INSTRUCTION =>
Write out the records below again, swapping each "screenshot" for "capture" and leaving everything else unchanged.
BEGIN MATERIAL SUPPLIED
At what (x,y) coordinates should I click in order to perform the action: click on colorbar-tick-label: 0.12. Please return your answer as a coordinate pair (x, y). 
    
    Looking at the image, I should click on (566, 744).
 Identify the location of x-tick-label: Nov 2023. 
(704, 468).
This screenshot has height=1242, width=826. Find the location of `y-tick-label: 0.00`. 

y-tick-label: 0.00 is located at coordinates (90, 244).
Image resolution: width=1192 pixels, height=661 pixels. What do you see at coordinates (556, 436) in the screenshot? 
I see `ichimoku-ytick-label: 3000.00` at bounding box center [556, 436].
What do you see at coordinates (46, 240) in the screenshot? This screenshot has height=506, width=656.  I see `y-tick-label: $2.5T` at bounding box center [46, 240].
END MATERIAL SUPPLIED
ANSWER TO THIS PROBLEM =>
At what (x,y) coordinates should I click in order to perform the action: click on colorbar-tick-label: 0.12. Please return your answer as a coordinate pair (x, y). 
    
    Looking at the image, I should click on (566, 744).
 Identify the location of x-tick-label: Nov 2023. 
(704, 468).
This capture has height=1242, width=826. Find the location of `y-tick-label: 0.00`. 

y-tick-label: 0.00 is located at coordinates (90, 244).
Image resolution: width=1192 pixels, height=661 pixels. What do you see at coordinates (556, 436) in the capture? 
I see `ichimoku-ytick-label: 3000.00` at bounding box center [556, 436].
What do you see at coordinates (46, 240) in the capture? This capture has height=506, width=656.  I see `y-tick-label: $2.5T` at bounding box center [46, 240].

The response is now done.